A small insurer in Montana is the first to win a court case against the federal government over unpaid cost-sharing reduction payments for the last quarter of 2017. The legal victory is good news for other insurers that have also filed lawsuits to recover the unpaid payments, which total approximately $7 billion.

A U.S. Federal Claims Court ruled Tuesday that a small Montana insurer is entitled to $5.3 million in unpaid cost-sharing reduction (CSR) payments for the last quarter of 2017.

Judge Elaine D. Kaplan granted Montana Health Co-Op’s request for summary judgment and denied the Department of Justice’s (DOJ) motion to dismiss the case. The DOJ argued the Department of Health and Human Services was not obligated to make the payments because Congress didn’t appropriate the necessary funding.

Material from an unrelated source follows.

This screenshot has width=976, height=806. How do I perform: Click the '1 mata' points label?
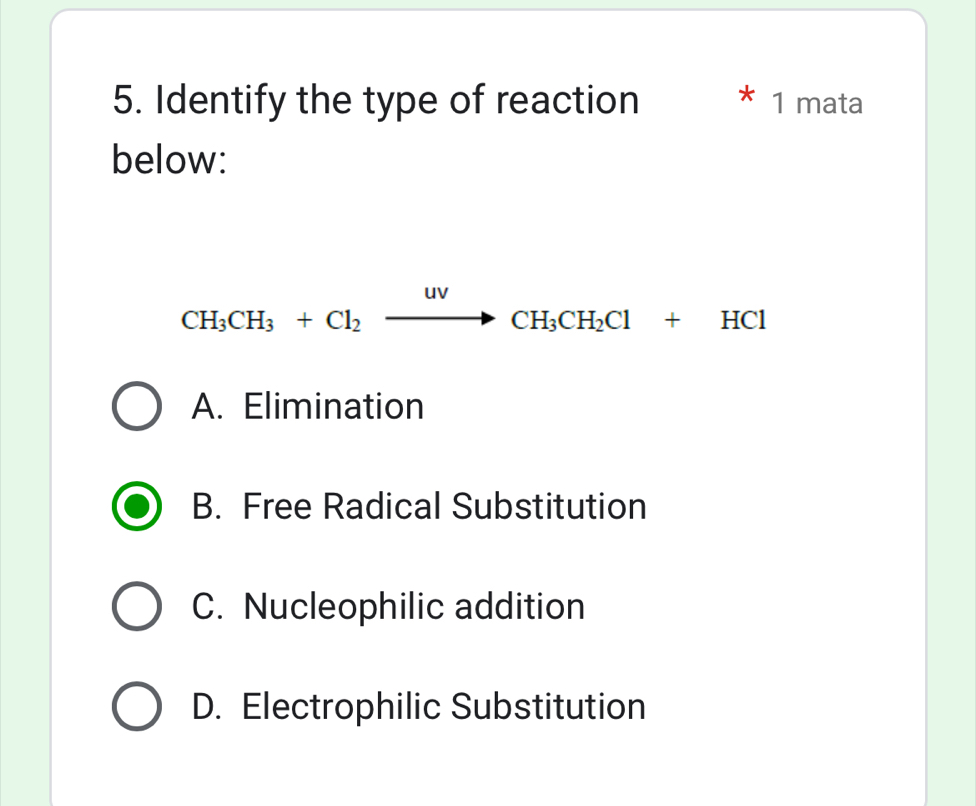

But Kaplan said that the payment obligation is spelled out in plain language of the Affordable Care Act and the government’s failure to make the payments is in violation of Section 1402 of the health care reform law.

The subsidies were meant to help low-income Americans pay for health insurance coverage, but the Trump administration stopped payments in October, one of several actions made to destabilize the health insurance exchange market.

Several other insurers have filed lawsuits against the federal government over unpaid cost-sharing reduction payments, which total approximately $7 billion, but Montana Health Co-Op is the first to score a legal victory.

The decision will likely “reverberate throughout the health insurance industry,” said Crowell & Moring, the law firm which represented Montana Health Co-Op.

Kevin Mowll, executive director of the RISE Association, agrees, noting that if this case forces the federal government to make good on its $7 billion debt to the industry, it will begin to help heal the financial hurts imposed on the industry by those who want to kill the Affordable Care Act.